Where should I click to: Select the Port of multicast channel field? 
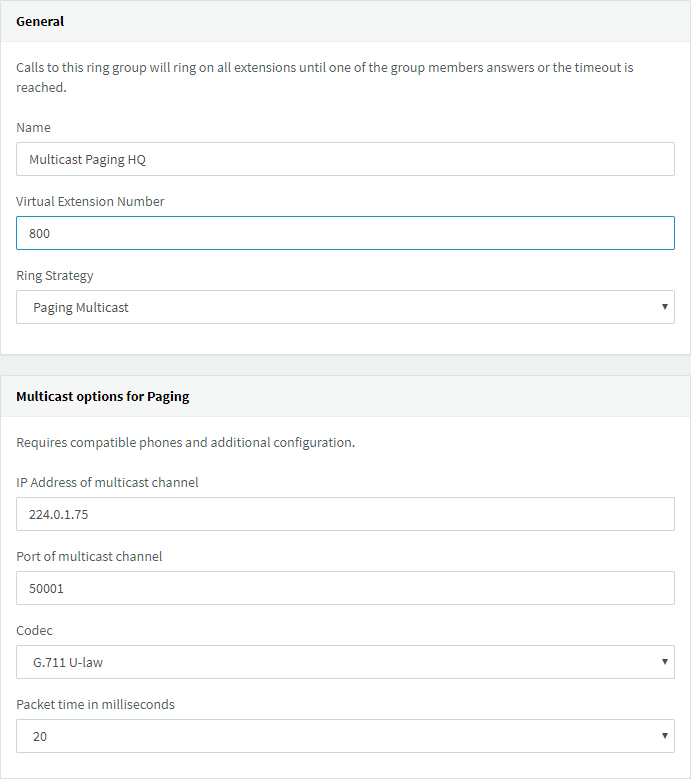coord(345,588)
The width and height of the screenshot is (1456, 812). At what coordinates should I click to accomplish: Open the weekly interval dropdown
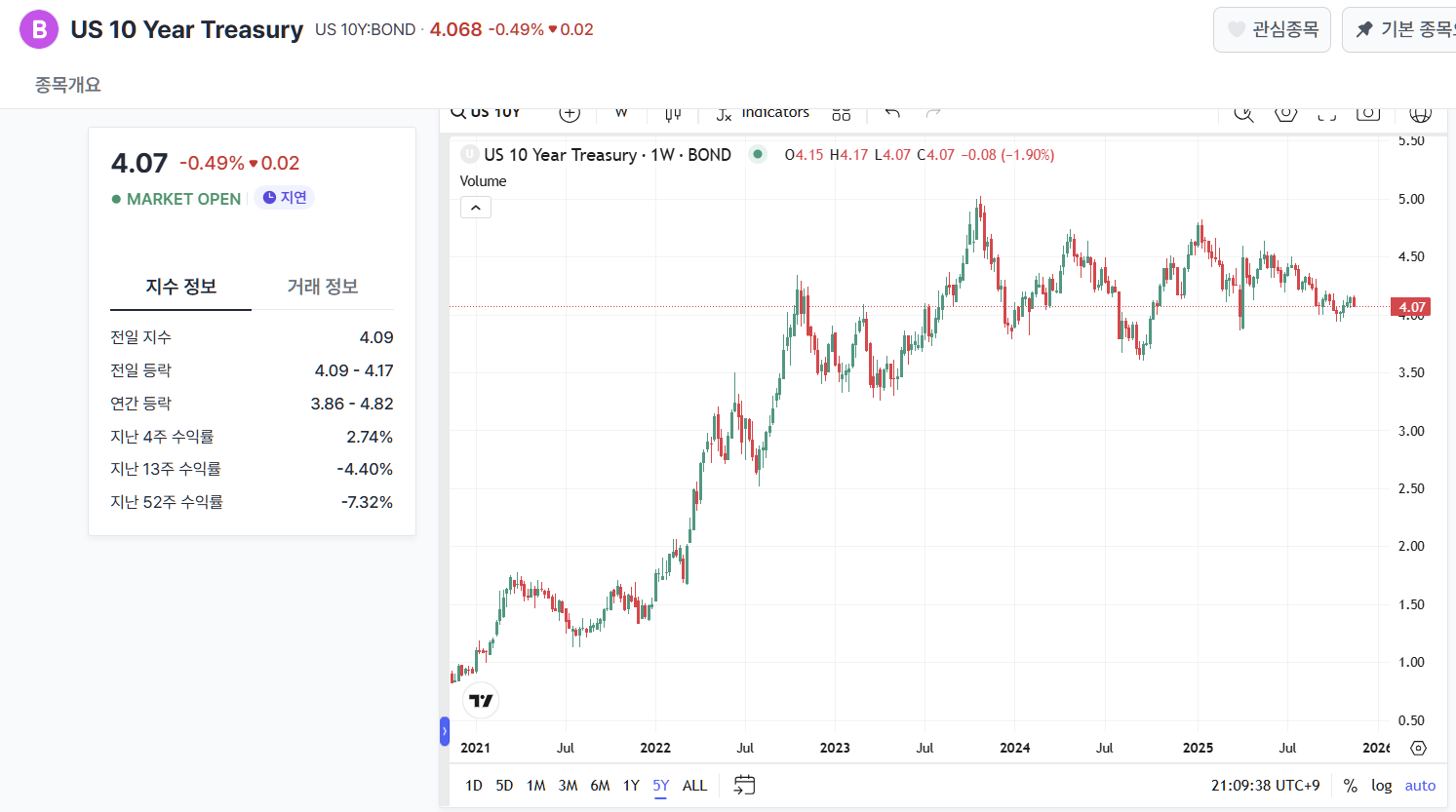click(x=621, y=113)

════════════════

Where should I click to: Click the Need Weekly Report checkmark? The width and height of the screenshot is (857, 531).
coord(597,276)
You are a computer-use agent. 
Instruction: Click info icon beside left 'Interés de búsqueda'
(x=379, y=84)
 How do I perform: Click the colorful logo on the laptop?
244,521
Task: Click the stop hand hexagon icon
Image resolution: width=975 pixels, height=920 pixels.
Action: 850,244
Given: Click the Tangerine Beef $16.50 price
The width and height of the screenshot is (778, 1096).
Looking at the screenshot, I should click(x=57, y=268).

════════════════

Copy the rows word for word, starting at the line that has "Given: Click the Tangerine Beef $16.50 price" and ending after the line that has "Looking at the".

SOLUTION BELOW:
Given: Click the Tangerine Beef $16.50 price
The width and height of the screenshot is (778, 1096).
Looking at the screenshot, I should click(x=57, y=268).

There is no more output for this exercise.